Abstract B23: Epigenetic regulation of OPA1 sensitizes hepatocellular carcinoma to sorafenib-induced apoptosis

Abstract

Abstract Sorafenib is a multi-kinase inhibitor used in the treatment of un-resectable hepatocellular carcinoma (HCC). Patient response to this therapy is variable. In this study we show that treatment with Sorafenib induces rapid mitochondrial fragmentation, which is associated with the deregulation of mitochondria-fusion-related protein OPA1, thus inducing apoptosis. Exposure of HCC cells or isolated mitochondria to Sorafenib induces cytochrome c release. Our data indicate that siRNA-mediated OPA1 knockdown significantly sensitizes HCC cells to Sorafenib-induced apoptosis. Furthermore, Sorafenib inhibits HCC xenograft tumor growth in vivo, and does not induce apoptosis in healthy primary hepatocytes. Murine xenograft tumor tissue samples revealed mitochondria fusion protein OPA1 expression levels are strongly associated with the sensitivity of HCC to sorafenib treatment.
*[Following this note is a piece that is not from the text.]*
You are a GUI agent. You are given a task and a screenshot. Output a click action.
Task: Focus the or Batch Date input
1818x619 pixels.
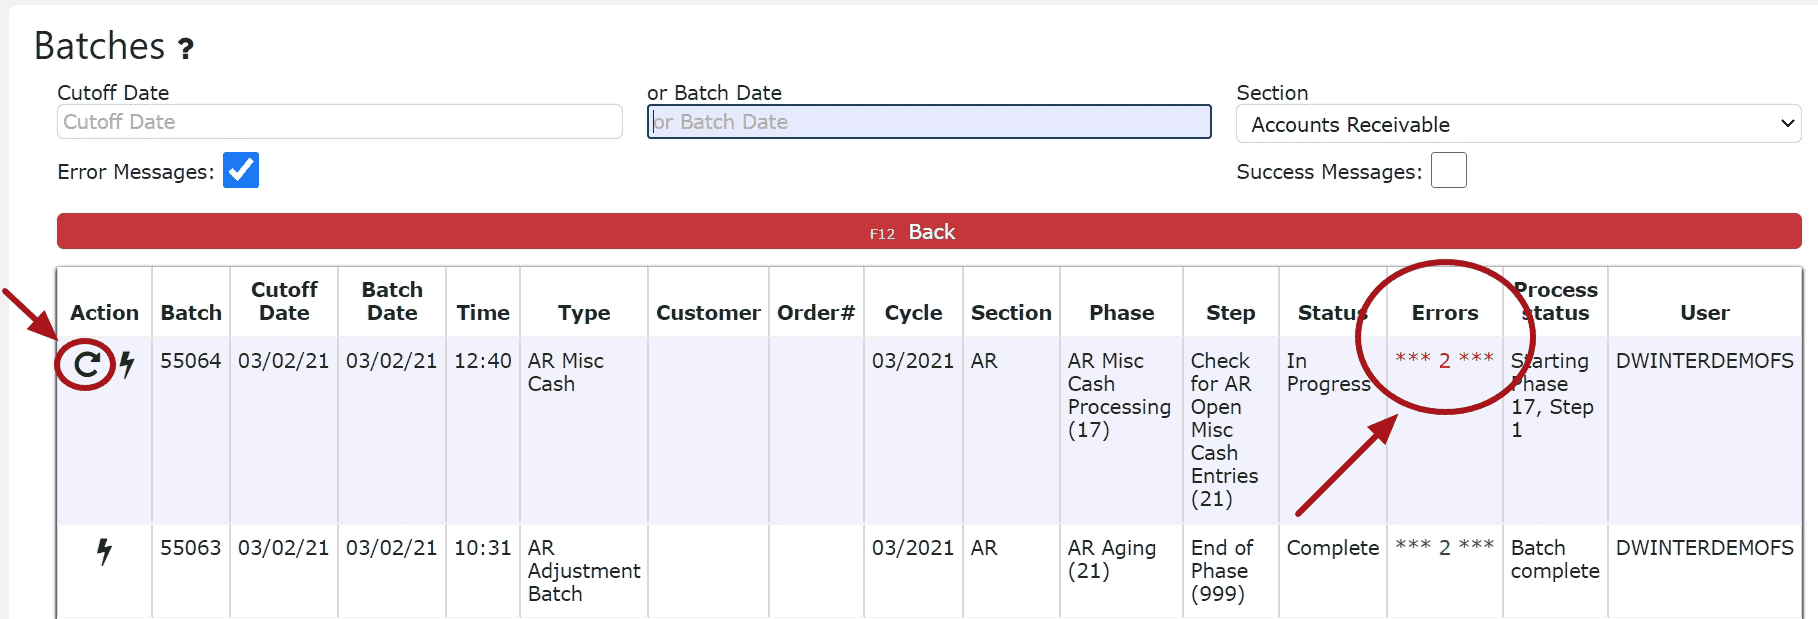[x=929, y=122]
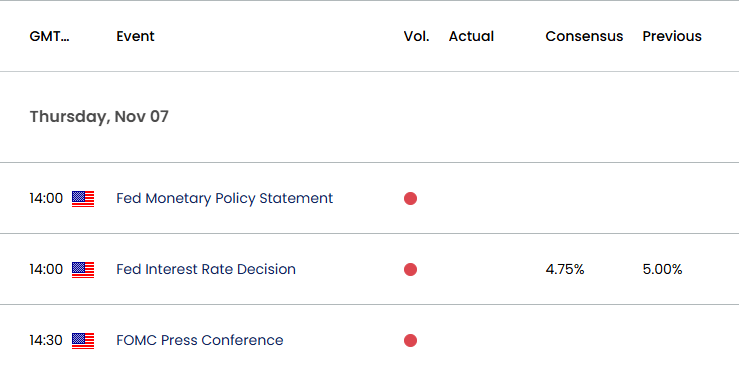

We have shown that Sorafenib suppresses the tumorigenesis of HCC through the induction of mitochondrial injury via OPA1. Epigenetic analysis of the OPA1 gene promoter indicates a role for DNA methylation in the suppression of OPA1 expression, and a potential biomarker which can be utilized for the identification of patients whom may benefit from treatment with Sorafenib. Our results provide new insights into the pathogenesis of HCC and suggest that OPA1 is a novel therapeutic target in patients with HCC. Citation Format: William Matthew Puszyk, Hui-Jia Dong, Frank Zhao, Olorunseun Ogunwobi, Chen Liu. Epigenetic regulation of OPA1 sensitizes hepatocellular carcinoma to sorafenib-induced apoptosis. [abstract]. In: Proceedings of the AACR Special Conference on Chromatin and Epigenetics in Cancer; Jun 19-22, 2013; Atlanta, GA. Philadelphia (PA): AACR; Cancer Res 2013;73(13 Suppl):Abstract nr B23.